▶ _Records for processing_:
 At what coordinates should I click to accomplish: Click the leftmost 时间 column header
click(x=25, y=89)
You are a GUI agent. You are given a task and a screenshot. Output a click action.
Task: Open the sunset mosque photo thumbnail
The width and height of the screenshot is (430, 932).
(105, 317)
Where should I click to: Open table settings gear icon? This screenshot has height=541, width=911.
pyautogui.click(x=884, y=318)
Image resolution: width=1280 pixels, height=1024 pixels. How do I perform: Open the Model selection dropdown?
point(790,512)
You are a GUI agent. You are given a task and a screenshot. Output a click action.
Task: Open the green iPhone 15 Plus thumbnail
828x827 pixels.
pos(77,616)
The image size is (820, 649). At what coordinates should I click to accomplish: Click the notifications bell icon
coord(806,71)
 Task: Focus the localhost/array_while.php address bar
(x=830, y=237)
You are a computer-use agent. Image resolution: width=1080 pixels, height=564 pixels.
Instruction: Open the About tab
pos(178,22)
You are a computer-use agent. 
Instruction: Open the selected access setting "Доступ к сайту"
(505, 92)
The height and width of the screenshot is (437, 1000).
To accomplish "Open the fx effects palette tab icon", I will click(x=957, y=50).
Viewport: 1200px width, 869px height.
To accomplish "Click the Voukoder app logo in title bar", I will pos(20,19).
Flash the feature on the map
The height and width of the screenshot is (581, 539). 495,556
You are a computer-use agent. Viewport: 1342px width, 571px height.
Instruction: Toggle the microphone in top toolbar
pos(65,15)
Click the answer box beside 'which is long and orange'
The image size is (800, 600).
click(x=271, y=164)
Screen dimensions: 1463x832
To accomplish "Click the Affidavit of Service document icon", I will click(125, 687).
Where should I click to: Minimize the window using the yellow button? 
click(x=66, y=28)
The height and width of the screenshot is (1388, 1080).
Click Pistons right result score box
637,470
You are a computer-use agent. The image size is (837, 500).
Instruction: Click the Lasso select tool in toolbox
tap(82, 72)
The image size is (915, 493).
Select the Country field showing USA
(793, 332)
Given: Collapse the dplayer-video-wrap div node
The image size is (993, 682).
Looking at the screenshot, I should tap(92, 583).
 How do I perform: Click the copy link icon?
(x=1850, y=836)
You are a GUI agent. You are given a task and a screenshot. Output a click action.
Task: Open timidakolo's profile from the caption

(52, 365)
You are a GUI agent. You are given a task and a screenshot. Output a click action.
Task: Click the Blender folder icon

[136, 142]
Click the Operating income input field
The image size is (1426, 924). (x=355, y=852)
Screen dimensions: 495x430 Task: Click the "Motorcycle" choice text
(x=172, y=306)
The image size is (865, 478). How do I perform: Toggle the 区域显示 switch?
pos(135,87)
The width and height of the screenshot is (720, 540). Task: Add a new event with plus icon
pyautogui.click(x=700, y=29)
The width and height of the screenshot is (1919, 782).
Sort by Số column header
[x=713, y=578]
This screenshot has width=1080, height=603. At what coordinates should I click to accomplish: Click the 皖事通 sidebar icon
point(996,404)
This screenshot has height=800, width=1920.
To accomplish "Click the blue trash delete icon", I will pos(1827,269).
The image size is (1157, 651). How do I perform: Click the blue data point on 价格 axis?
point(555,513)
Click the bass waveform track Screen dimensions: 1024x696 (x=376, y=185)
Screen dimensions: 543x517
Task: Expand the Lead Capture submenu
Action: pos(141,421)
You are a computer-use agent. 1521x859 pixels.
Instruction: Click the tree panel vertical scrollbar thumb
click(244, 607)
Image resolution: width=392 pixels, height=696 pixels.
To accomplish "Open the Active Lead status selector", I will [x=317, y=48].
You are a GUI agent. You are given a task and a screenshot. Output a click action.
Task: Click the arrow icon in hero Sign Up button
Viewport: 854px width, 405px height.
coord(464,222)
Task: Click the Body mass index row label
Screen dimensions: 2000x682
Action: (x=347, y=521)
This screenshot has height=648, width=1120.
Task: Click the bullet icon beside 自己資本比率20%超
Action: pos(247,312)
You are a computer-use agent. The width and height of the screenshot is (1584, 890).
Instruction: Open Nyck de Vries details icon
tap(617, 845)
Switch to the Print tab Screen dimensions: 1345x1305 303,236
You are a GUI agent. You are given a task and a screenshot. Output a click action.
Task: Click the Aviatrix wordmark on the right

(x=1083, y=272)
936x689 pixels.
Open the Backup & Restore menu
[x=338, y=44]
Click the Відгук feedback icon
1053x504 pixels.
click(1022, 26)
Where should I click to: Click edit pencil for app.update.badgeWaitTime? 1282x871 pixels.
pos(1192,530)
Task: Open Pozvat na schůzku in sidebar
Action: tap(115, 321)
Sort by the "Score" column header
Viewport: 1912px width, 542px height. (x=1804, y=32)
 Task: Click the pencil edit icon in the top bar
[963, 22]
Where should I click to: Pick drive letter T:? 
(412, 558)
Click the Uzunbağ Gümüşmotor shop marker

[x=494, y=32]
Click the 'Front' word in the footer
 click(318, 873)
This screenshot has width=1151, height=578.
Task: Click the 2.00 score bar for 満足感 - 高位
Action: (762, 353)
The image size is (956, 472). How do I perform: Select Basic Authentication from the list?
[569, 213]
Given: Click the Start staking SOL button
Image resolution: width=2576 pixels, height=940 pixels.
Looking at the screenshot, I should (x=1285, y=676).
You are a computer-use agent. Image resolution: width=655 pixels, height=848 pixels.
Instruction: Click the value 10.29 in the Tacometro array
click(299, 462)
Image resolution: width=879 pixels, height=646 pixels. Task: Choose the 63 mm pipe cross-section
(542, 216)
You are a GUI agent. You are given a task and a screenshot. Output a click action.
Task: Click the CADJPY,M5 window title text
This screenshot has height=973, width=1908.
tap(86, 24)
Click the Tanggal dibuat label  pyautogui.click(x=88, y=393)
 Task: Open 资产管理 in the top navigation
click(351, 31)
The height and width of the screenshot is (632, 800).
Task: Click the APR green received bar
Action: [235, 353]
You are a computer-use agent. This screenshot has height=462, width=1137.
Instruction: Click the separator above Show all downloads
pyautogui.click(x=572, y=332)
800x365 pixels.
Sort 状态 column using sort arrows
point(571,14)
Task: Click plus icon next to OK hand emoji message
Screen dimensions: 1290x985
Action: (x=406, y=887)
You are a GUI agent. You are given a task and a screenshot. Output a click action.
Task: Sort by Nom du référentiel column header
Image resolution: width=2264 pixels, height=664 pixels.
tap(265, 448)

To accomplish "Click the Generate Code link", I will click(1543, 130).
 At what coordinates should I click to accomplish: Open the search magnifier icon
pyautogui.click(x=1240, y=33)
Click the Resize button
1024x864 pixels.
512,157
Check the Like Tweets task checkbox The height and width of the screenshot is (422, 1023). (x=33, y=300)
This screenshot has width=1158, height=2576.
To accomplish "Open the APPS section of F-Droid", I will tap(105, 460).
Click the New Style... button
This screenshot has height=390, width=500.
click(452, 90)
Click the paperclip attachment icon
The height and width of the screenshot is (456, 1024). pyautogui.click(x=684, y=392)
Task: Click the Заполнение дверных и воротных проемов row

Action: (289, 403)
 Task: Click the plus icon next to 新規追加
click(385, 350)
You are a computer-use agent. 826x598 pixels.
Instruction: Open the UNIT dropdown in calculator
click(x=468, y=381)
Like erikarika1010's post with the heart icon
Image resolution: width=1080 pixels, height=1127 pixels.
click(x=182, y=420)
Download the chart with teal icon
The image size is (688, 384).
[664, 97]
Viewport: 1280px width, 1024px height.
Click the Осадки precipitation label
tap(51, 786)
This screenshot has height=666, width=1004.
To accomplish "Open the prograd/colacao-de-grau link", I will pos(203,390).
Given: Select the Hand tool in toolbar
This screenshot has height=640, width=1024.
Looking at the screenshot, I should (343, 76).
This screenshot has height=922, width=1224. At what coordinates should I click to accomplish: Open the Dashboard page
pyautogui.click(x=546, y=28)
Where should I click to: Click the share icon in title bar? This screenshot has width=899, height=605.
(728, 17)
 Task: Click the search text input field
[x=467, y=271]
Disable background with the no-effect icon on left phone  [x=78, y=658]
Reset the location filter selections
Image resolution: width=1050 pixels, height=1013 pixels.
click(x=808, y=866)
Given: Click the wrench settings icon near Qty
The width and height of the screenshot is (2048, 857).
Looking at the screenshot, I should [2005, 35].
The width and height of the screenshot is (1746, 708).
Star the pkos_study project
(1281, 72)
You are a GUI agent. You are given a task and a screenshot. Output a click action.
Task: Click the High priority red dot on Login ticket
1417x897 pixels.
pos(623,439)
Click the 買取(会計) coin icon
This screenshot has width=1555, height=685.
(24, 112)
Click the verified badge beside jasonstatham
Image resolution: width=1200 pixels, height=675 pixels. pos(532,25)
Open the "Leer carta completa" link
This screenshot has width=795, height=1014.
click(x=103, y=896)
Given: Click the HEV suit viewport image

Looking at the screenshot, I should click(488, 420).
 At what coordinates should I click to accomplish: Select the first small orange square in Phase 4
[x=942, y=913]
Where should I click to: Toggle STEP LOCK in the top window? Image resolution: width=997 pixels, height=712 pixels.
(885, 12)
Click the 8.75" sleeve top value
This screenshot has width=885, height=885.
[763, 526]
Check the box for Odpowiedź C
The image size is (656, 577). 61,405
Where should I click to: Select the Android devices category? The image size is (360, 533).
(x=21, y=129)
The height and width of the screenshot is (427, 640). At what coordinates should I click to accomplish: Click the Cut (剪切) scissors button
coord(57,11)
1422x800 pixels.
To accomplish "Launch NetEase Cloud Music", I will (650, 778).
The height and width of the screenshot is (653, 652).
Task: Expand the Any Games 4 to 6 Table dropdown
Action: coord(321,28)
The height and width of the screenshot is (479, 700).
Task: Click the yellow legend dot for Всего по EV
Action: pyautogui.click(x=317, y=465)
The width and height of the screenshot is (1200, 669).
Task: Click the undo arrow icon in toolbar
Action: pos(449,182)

▶ _Your assignment_:
Set down, exactly as they appear above, all lines from the one that has "The height and width of the screenshot is (1388, 1080)." down to the one that has "Given: Collapse the", including those two and no others.

▶ _Response below_:
The height and width of the screenshot is (1388, 1080).
Click Pistons right result score box
637,470
You are a computer-use agent. The image size is (837, 500).
Instruction: Click the Lasso select tool in toolbox
tap(82, 72)
The image size is (915, 493).
Select the Country field showing USA
(793, 332)
Given: Collapse the dplayer-video-wrap div node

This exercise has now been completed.